Melanie’s security clearance was going to depend upon her ability to find the orchestra’s stage manager. That the party outside continued unabated provided a reason to stop worrying about being late. The sight of the freely flowing alcohol brought flashbacks to the night before, to the taste of the vodka no doubt continuing its path through her bloodstream. She was sweating under her collar when she heard someone call her name: “Melanie, hey!”

Woozy and distracted as she was, it actually came as an incredible relief to see Nanette, who gave her a sloppy public kiss. “You’re here?”

“The prime minister’s here, or coming here, so I got sent over. You didn’t think I’d really miss your television debut? I wanted to surprise you. Here, I got it all scoped out.” She was visibly drunk. She took Melanie by the hand and led her through the celebrating throngs. “Sign in and you get an ID card. The security’s tight.”

“I didn’t get my haircut.”

“I fucking knew you wouldn’t, but I’m glad.”

“You’re not going to give me grief about it?”

Nanette squeezed her hand. “I might, but not today. You can’t take your phone backstage. I can drop it in my bag. If those metal detectors fuck up my film, I’m gonna kill someone. I guess I shouldn’t say that so loud around here.”

Poised between the intense Hungarian winter and the artificial suns alighting the square, between her childhood and her adult life, between her unrequited wanderlust and her blossoming desire to get back to Boston, Melanie remembered why she once loved Nanette so much, however briefly.

Nan brought her around the church and down Fő Street, which was also devoid of motor traffic and emptied of parked cars. A tree of intensely bright lights blocked the road and shone upon the modest, recently Windexed stained glass. Beyond the church they found a kind of truck trailer with a ticket window built into the side. A well-dressed will-call line snaked down the block, but Melanie stepped up to the window marked “Zenészek” and showed them her papers. A man in an Eskimo hood and mittens checked his clipboarded list and reluctantly handed her a photo ID badge to wear around her neck with instructions to remove it only once she got seated onstage.
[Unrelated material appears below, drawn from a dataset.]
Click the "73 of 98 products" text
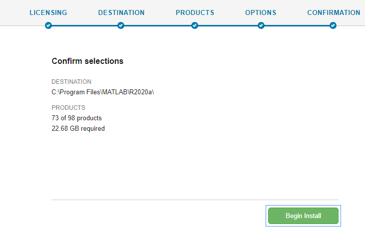This screenshot has height=237, width=365. tap(76, 118)
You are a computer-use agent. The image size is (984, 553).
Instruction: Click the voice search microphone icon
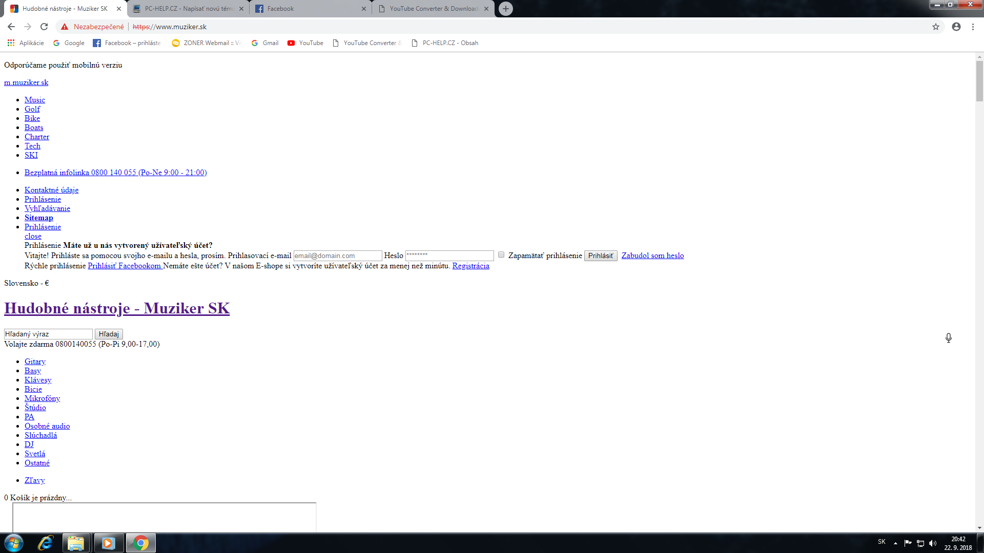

It was a terrible, living-dead picture, one of four taken in a Nyugati Station photo booth. He also gave her a ribbon of red, white, and green and ordered her to pin it over her heart.
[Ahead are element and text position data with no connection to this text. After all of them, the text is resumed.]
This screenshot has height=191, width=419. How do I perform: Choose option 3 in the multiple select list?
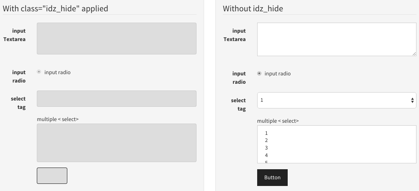click(266, 148)
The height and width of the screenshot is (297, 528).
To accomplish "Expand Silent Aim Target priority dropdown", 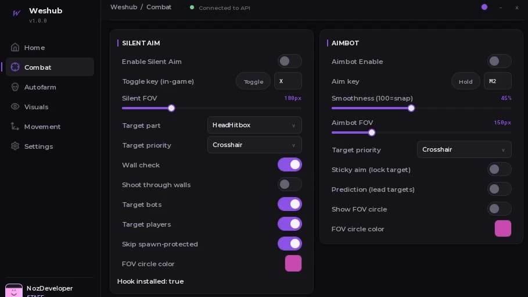I will point(254,145).
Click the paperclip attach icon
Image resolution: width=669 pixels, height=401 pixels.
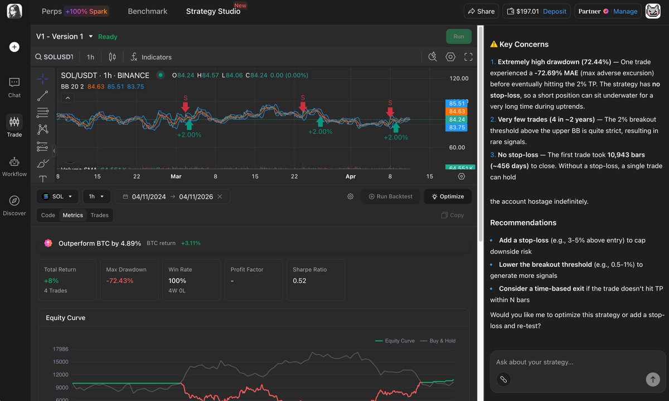coord(503,379)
Fucking foreigner, his eyes said to her.

“I should go,” she said. Nanette gave her another drunken hug and Melanie joined the security line forming in the alley behind the church, where most of the brass section and even the woodwinds, whose instruments were in danger of cracking from the cold air, were required to prostrate their cases on the frigid cobblestones. They took apart and reassembled trumpets and flutes, played stray notes here and there for the benefit of the humorless secret service agents and mustachioed policemen. They ran her violin through a portable X-ray machine, then, cleared, she stepped through what passed for a stage door leading to a foyer behind the altar. Another sentry eyed her badge and without warning patted her forehead, cheeks, and nose with makeup powder intended, she supposed, to make her less shiny for the cameras. A card table along one wall had cups of mineral water and cold black coffee. Teenaged altar boys carried the musicians’ coats and pocketbooks and instrument cases somewhere into the pit of the rectory and issued claim tickets that, instead of numbers, featured biblical verses. Melanie got one that said, “Nay, in all these things we are more than conquerors through him that loved us.”

They used a cramped hallway as a kind of green room, from which she poked her head out into the church to get a feel for the space — far larger than it appeared from the outside — and to see about channeling the blessèd spirit of Beethoven. She strolled the perimeter of the room, climbed the conductor’s riser. She felt disoriented, overwhelmed, anxious to get started.